TLDR
- Average goals for and Average goals against per league position improves ranking groups predictions
Digging deeper with regressions
In the previous article, the main finding was that:
- there doesn’t seem to be an obvious relationship between position and draws
Finding little is still a type of finding. At least it confirms that it is hard to predict for draws. This does mean I will here bring in some more abstract ways to drill below the surface.
Call:
lm(formula = Draws ~ Draws_Category, data = snapshots_all_seasons_34_regr)
Residuals:
Min 1Q Median 3Q Max
-6.8542 -1.7847 -0.1389 1.2153 8.2153
Coefficients:
Estimate Std. Error t value Pr(>|t|)
(Intercept) 8.8542 0.1965 45.058 < 2e-16 ***
Draws_Categoryhist_low -2.0694 0.2779 -7.447 5.3e-13 ***
Draws_Categoryhist_medium -0.7153 0.2779 -2.574 0.0104 *
---
Signif. codes: 0 '***' 0.001 '**' 0.01 '*' 0.05 '.' 0.1 ' ' 1
Residual standard error: 2.358 on 429 degrees of freedom
Multiple R-squared: 0.1177, Adjusted R-squared: 0.1136
F-statistic: 28.61 on 2 and 429 DF, p-value: 2.176e-12
To drill down, I’ve done a regression above. I’m testing if the 3 categories (high, middle and low) have predictive power on the number of draws in the final round. So, what is the size of the effect of the 3 groups? And is the effect significant?
Random intercept model
I want to test these 3 groups a bit more using a random intercept model. Such modeling lets me test the groups for different starting points (intercepts) due to being grouped. So how do the 3 categories model, if I consider them as random effects?
Loading required package: Matrix
Attaching package: 'Matrix'
The following objects are masked from 'package:tidyr':
expand, pack, unpack
Linear mixed model fit by REML ['lmerMod']
Formula: Draws ~ (1 | Draws_Category)
Data: snapshots_all_seasons_34_regr
REML criterion at convergence: 1975.4
Scaled residuals:
Min 1Q Median 3Q Max
-2.8941 -0.7725 -0.0557 0.4997 3.4670
Random effects:
Groups Name Variance Std.Dev.
Draws_Category (Intercept) 1.066 1.032
Residual 5.561 2.358
Number of obs: 432, groups: Draws_Category, 3
Fixed effects:
Estimate Std. Error t value
(Intercept) 7.9259 0.6068 13.06
The following shows from using a random intercept for the 3 groups:
Grand mean = 7.93 draws
Differences between categories exist, but most variability is within categories
Categories explain about 16% of the variance in this model
This confirms that there’s some predictive truth to these categories. It does however require a model of a world where there are only categories of ranking and draws. This is far-removed from all the things that influence matches turning into a draw or not. There are many variables that are being left out of the model.

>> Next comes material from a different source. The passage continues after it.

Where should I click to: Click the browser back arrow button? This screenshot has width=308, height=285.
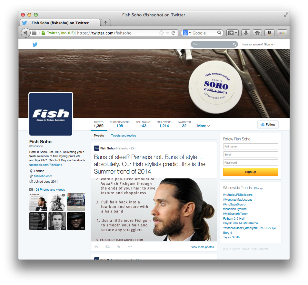(25, 33)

Average number of goals for and against
To take this a bit further, I want to see how these random effects play together with other variables. After all, draws don’t happen in a vacuum: they are the result of teams not creating a goal difference during the matches they play. So I want goals to enter the equation. Specifically, I will enter the average number of goals for and the average number of goals against (per league rank, per final round, per season) into the equation. My thinking is that the goal averages are indicators of a team’s ability to create or resist goal differences. I will combine these variables with the random effect of the 3 groups.
Linear mixed model fit by REML ['lmerMod']
Formula: Draws ~ Avg_Goals_For + Avg_Goals_Against + (1 | Draws_Category)
Data: snapshots_all_seasons_34_regr
REML criterion at convergence: 1943.9
Scaled residuals:
Min 1Q Median 3Q Max
-2.9825 -0.6549 -0.0702 0.5909 4.1675
Random effects:
Groups Name Variance Std.Dev.
Draws_Category (Intercept) 0.7058 0.8401
Residual 5.1840 2.2768
Number of obs: 432, groups: Draws_Category, 3
Fixed effects:
Estimate Std. Error t value
(Intercept) 12.9752 1.0115 12.827
Avg_Goals_For -1.6630 0.2960 -5.619
Avg_Goals_Against -1.6446 0.3415 -4.816
Correlation of Fixed Effects:
(Intr) Av_G_F
Avg_Gols_Fr -0.775
Avg_Gls_Agn -0.800 0.637
`geom_smooth()` using formula = 'y ~ x'
`geom_smooth()` using formula = 'y ~ x'
Great stuff. This model in short:
Both scoring more and conceding more reduces draws
Categories (Draws_Category) still matter, but their effect is small compared to scoring/conceding goals
The model fits better than a random-intercept-only model (REML criterion is lower than 1975.4 → 1943.9).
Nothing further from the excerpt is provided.